Connect with us

MUI: Idul Adha untuk Menjaga Kebinekaan

KABAR

MUI: Idul Adha untuk Menjaga Kebinekaan

SYIARNUSANTARA.ID – Sehari sebelum Hari Raya Idul Adha dikenal dengan hari Arafah karena umat Islam yang beribadah haji sedang berkumpul di Padang Arafah untuk menjalankan prosesi wukuf.

Berkaitan dengan Hari Raya Idul Adha yang bertepatan dengan hari Arafah, Sekretaris Komisi Fatwa Majelis Ulama Indonesia (MUI) Asrorun Niam mengatakan yang paling mulia di antara kita adalah yang paling tinggi derajat takwanya, bukan karena etis, suku, golongan, pangkat, jabatan, atau asal usulnya.

“Yang paling mulia di antara kita adalah yang paling tinggi derajat takwanya, bukan karena etnis, suku, golongan, pangkat, jabatan, atau asal-usulnya,” ujarnya.

Asrorun juga mengingatkan, Nabi Muhammad mengingatkan tentang persamaan dan kesetaraan manusia di hadapan Allah SWT.

Inilah, ujanrya, hal penting yang pernah disampaikan Nabi Muhammad SAW 15 abad lalu.

Asrorun menjelaskan kegiatan wukuf di Arafah dapat dimaknai bahwa semua manusia sama dan sederajat. Ritual tersebut, ujarnya, memperlihatkan semua jemaah dipersatukan dalam busana yang seragam, dua helai kain yang menutupi aurat, tak ada pangkat, tak ada jabatan, dan tak ada kekayaan.

Dalam suatu khotbah, menurut Asrorun, Nabi Muhammad pernah menekankan tentang persamaan antarmanusia, tidak tersekat ras, suku, dan warna kulit.

ia melanjutkan, sebagai ciptaan Tuhan, manusia bertugas memakmurkan Bumi dan membangun harmoni antar-sesama makhluk.
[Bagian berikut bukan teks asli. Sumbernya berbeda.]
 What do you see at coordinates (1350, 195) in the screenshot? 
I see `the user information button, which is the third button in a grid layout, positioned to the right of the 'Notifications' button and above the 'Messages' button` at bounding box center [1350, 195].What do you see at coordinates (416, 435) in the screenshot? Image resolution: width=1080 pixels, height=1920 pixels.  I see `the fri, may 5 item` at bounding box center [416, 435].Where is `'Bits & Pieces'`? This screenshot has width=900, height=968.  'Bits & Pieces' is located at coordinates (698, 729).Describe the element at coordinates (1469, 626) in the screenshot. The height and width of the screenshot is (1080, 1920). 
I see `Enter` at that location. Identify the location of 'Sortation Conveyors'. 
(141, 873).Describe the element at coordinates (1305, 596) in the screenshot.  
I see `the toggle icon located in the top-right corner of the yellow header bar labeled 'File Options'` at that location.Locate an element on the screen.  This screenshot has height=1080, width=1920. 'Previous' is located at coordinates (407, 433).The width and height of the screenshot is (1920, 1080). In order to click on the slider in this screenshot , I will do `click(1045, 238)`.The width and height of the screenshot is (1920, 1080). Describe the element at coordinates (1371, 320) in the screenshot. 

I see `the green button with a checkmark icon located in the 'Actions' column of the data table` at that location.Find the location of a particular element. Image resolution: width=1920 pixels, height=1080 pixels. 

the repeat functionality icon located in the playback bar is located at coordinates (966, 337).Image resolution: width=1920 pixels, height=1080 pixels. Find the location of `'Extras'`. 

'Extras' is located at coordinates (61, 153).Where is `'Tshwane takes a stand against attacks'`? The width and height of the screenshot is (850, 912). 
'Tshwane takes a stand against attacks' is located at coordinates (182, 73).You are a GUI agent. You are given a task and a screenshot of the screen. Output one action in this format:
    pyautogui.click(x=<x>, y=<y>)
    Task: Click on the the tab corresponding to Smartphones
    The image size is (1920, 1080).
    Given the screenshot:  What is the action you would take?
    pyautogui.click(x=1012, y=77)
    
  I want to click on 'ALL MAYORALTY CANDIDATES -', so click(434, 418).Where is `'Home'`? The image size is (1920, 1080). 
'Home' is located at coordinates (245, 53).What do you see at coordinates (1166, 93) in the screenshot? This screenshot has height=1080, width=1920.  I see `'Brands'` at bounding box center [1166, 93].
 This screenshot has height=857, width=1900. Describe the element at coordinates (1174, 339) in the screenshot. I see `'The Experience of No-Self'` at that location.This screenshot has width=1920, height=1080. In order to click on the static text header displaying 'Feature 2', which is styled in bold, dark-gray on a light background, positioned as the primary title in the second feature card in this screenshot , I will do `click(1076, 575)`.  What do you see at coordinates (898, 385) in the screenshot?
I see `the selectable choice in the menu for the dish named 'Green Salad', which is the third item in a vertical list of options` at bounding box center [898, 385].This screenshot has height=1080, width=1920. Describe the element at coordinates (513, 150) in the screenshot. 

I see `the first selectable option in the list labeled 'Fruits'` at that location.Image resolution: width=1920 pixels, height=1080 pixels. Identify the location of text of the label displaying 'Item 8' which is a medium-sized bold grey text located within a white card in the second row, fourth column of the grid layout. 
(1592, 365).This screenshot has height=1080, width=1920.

“Karena itu, dalam perbedaan yang beragam, baik warna, bersuku bangsa, dan berbagai agama, kekeluargaan di tengah keragaman wajib dijaga,” katanya.

Perbedaan itu, kata dia, harus dinilai sebagai keniscayaan yang harus dimaknai sebagai realitas. “Tanggung jawab setiap manusia adalah saling mengenal dan berlomba menjadi yang terbaik,” kata Asrorun.

karena itu, ujarnya, kebinekaan harus dirawat karena sebagai sarana untuk bersinergi, saling berlomba dalam hal kebaikan dan ketakwaan, serta saling mendukung untuk mewujudkan kemaslahatan umum.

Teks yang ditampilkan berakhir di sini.